By Michael Hurley, CBS Boston

BOSTON (CBS) — There’s a widely held belief among some wise people that the smartest thing anybody can ever say is a simple three-word phrase: “I was wrong.”

After Monday night’s 16-1 victory in New York, Red Sox manager Alex Cora is looking like a very smart man.

It’s not that there is always a “right” and a “wrong” when drawing up a lineup and rearranging a starting rotation. It’s not a matter of painting by numbers, and oftentimes the “right” decision can still lead to a lack of success. But in the case of Cora, he admitted that some of the decisions he had made earlier in the series with the Yankees weren’t the best.

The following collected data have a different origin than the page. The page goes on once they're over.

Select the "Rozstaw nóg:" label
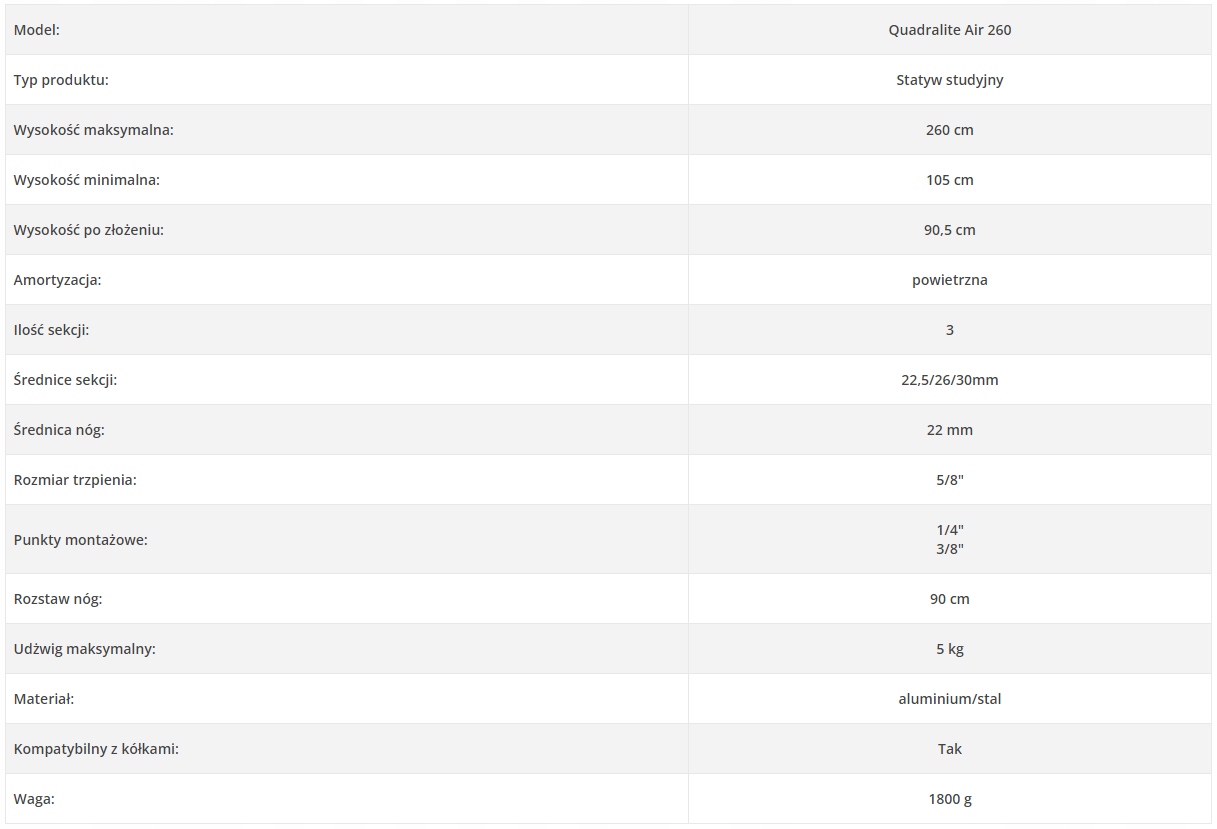 click(x=58, y=599)
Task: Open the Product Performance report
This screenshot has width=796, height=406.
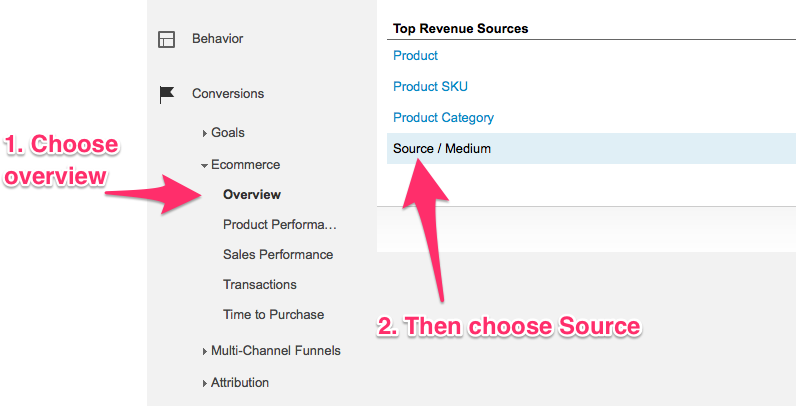Action: click(x=280, y=224)
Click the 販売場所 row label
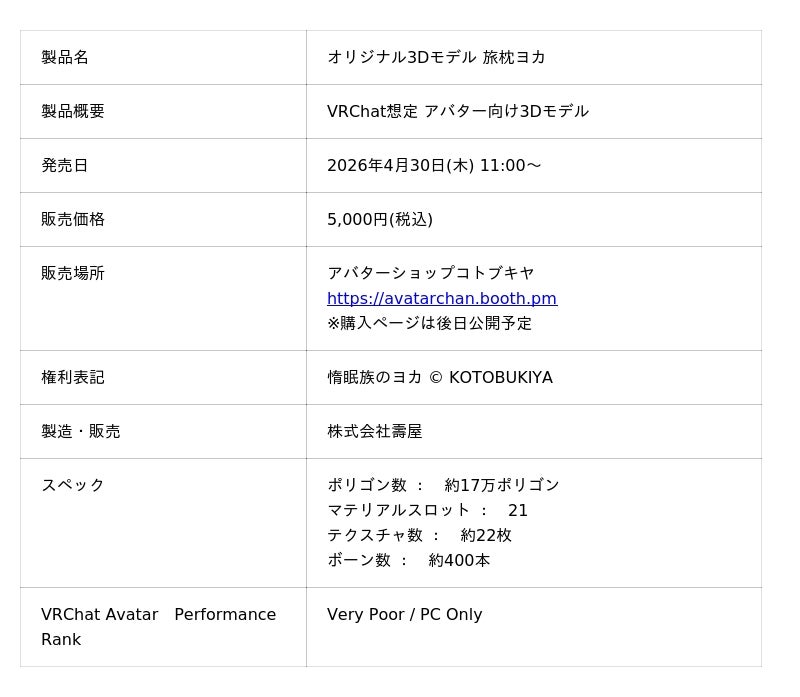 pyautogui.click(x=73, y=273)
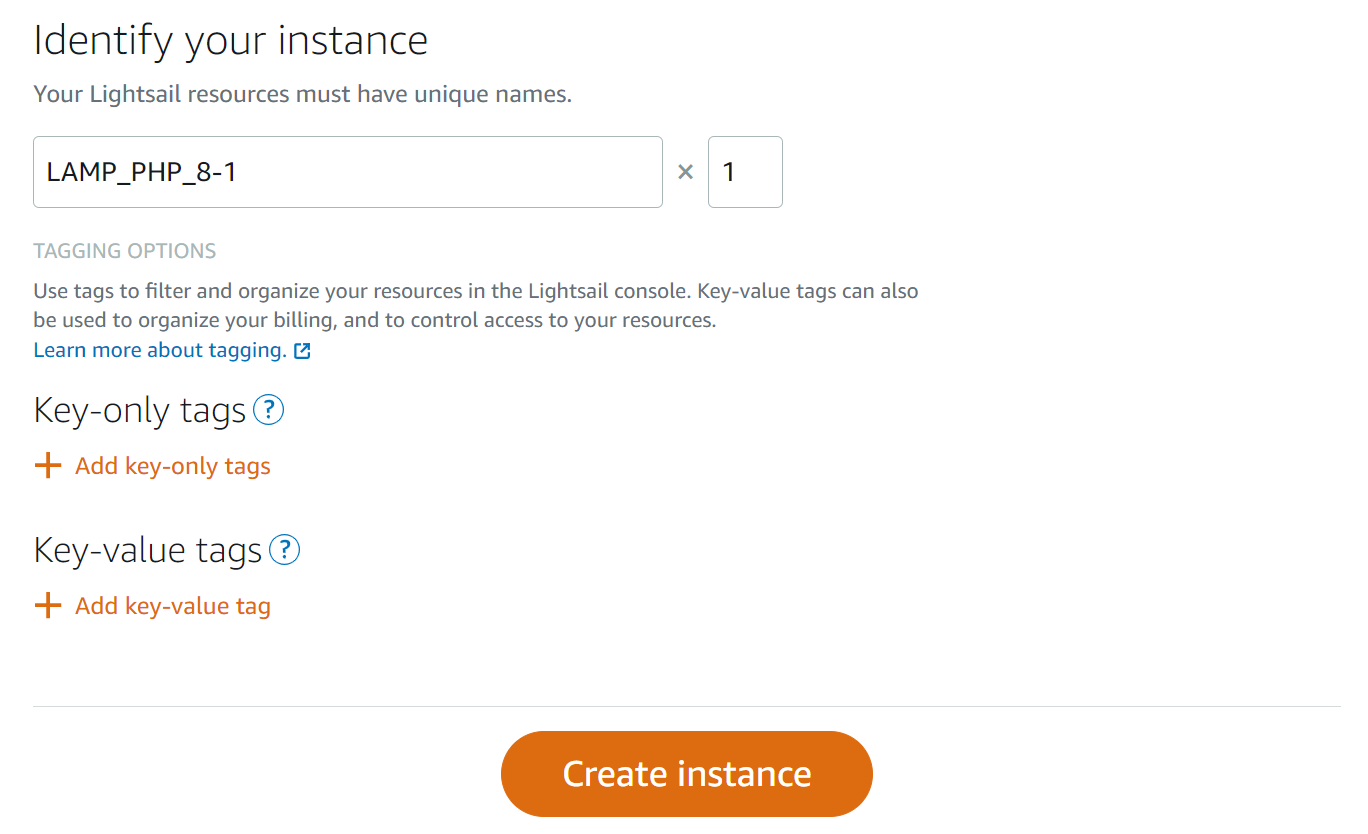Click the multiplication sign beside the name field
This screenshot has height=834, width=1368.
(x=685, y=172)
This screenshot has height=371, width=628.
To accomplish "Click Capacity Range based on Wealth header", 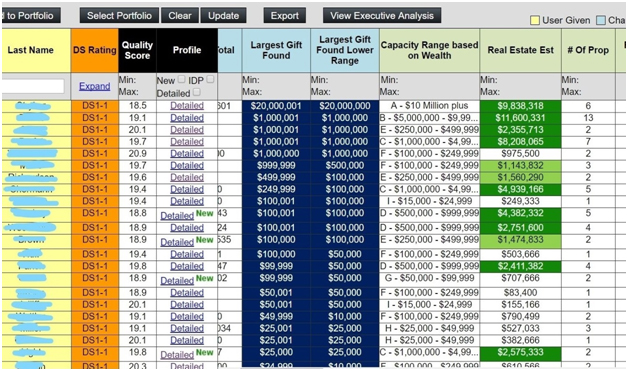I will (x=429, y=50).
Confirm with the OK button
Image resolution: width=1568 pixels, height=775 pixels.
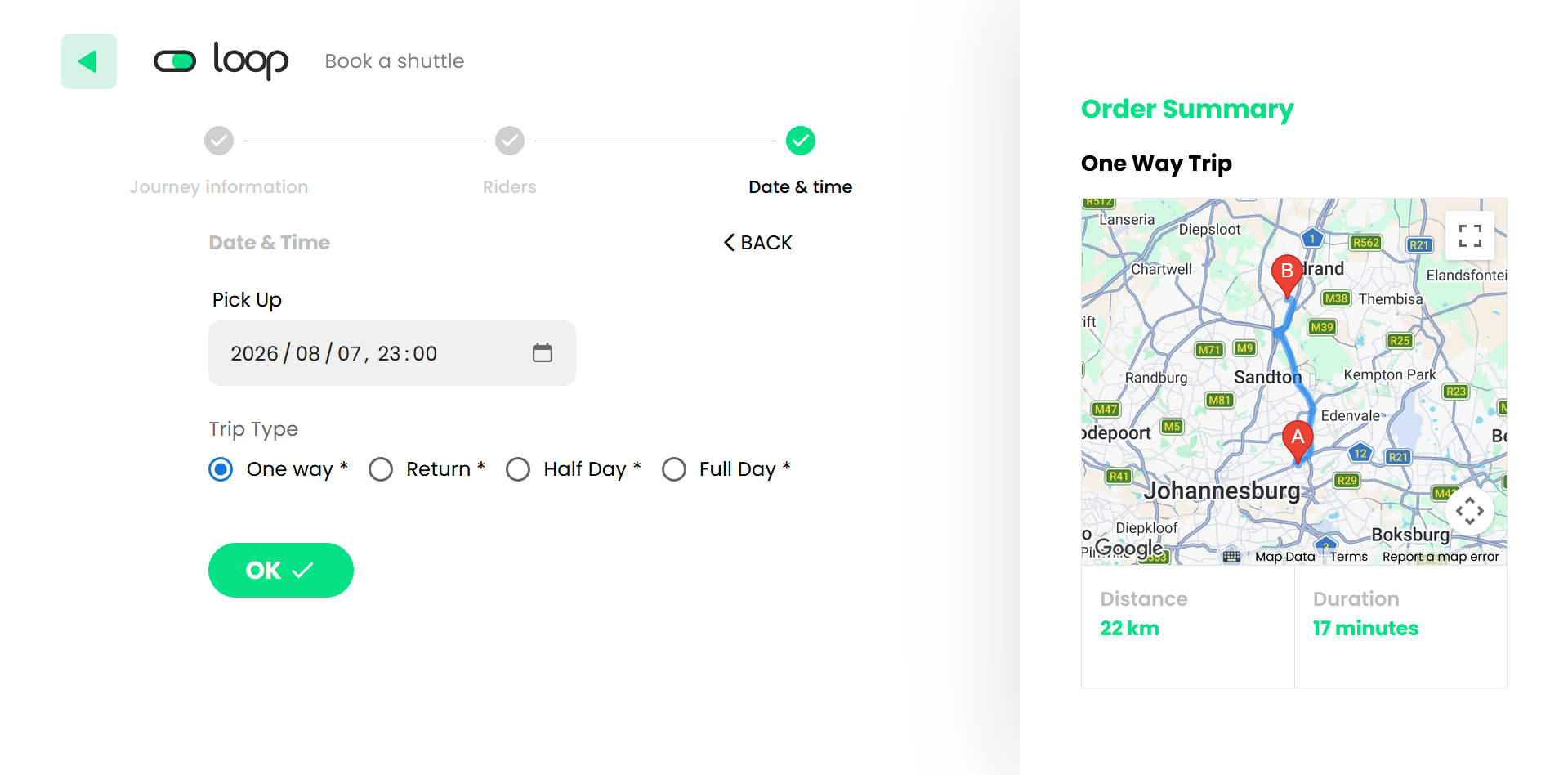[281, 570]
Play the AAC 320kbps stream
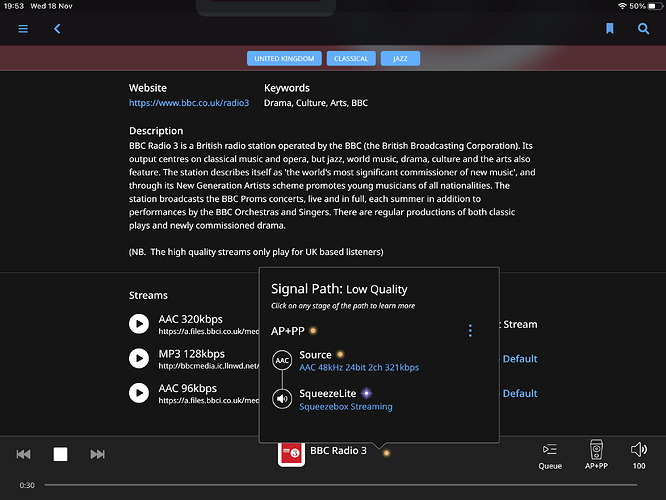 139,324
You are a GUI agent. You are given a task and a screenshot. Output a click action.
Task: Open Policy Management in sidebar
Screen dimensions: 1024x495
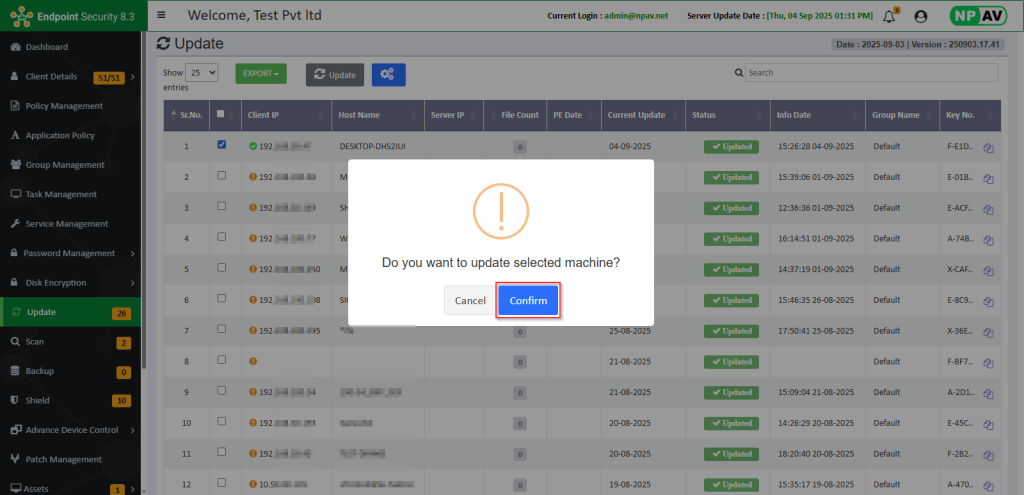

So, rather than stubbornly sticking to what he felt was best a few days prior, he made some changes. And it didn’t take long for him to look like a genius.

After the Sox scored seven total runs in the first two games of the series, Cora made three changes to his starting lineup. Brock Holt entered for Ian Kinsler. Rafael Devers entered for Eduardo Nunez. And Christian Vazquez replaced Sandy Leon.

gettyimages 1051572928 Alex Cora Pushes All The Right Buttons For Red Sox, Leading To Blowout Win Over Yankees

Brock Holt, Alex Cora (Photo by Elsa/Getty Images)

That trio of contributors thanked Cora by coming through in big ways in the Red Sox’ blowout win in Game 3.

Devers led off the top of the second with a single in his first at-bat, and then he stole second base.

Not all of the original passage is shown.